+++ Given records

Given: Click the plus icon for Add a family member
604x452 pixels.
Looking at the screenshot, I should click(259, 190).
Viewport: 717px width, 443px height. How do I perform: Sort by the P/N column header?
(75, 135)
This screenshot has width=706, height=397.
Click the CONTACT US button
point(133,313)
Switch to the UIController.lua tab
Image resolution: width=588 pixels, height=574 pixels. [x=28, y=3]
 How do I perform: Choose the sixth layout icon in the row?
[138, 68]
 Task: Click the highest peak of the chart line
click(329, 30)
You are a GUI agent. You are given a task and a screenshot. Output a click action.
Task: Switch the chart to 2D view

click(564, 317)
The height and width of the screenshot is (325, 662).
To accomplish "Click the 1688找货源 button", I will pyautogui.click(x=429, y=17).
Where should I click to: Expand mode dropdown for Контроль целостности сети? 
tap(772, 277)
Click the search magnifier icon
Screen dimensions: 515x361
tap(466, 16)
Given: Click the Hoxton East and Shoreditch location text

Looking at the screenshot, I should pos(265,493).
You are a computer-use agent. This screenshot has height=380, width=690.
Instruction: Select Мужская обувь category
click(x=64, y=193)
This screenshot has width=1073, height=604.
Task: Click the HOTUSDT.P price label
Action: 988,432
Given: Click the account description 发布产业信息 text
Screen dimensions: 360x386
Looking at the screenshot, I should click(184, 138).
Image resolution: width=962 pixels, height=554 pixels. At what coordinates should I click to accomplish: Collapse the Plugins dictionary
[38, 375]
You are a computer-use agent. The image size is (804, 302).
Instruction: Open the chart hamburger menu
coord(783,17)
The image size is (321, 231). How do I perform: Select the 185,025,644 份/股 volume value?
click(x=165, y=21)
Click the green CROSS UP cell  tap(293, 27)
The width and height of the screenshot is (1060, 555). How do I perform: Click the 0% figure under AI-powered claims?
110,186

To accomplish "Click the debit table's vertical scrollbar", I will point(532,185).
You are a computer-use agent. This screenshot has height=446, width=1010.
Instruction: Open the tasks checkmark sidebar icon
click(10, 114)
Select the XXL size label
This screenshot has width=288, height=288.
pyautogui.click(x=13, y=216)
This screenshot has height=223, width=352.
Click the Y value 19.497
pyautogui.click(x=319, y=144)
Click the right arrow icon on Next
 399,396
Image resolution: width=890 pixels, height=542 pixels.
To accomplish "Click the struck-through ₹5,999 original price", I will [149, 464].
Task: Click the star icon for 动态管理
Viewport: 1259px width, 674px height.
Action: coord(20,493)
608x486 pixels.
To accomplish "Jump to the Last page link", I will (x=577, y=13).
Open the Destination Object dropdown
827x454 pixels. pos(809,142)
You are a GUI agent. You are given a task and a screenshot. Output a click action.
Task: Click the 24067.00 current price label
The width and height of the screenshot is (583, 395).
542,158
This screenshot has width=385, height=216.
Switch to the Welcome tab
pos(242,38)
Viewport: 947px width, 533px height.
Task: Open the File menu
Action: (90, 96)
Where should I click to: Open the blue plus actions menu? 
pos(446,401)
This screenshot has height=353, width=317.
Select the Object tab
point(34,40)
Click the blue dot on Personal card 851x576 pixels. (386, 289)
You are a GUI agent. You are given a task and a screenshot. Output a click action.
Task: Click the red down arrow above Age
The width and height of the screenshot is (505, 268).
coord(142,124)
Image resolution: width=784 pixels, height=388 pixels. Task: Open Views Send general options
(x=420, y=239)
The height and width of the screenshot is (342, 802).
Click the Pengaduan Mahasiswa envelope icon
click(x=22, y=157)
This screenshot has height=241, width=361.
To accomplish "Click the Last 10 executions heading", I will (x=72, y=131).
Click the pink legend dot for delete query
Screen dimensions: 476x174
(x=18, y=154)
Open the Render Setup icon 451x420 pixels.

++++++

**Exercise description:** The response should hold exactly the lines starting at the line with "You are a computer-use agent. The" and ending at the line with "has height=446, width=1010.", and no other line of the material above.

**Response area:**
You are a computer-use agent. The image size is (804, 302).
Instruction: Open the chart hamburger menu
coord(783,17)
The image size is (321, 231). How do I perform: Select the 185,025,644 份/股 volume value?
click(x=165, y=21)
Click the green CROSS UP cell  tap(293, 27)
The width and height of the screenshot is (1060, 555). How do I perform: Click the 0% figure under AI-powered claims?
110,186

To accomplish "Click the debit table's vertical scrollbar", I will point(532,185).
You are a computer-use agent. This screenshot has height=446, width=1010.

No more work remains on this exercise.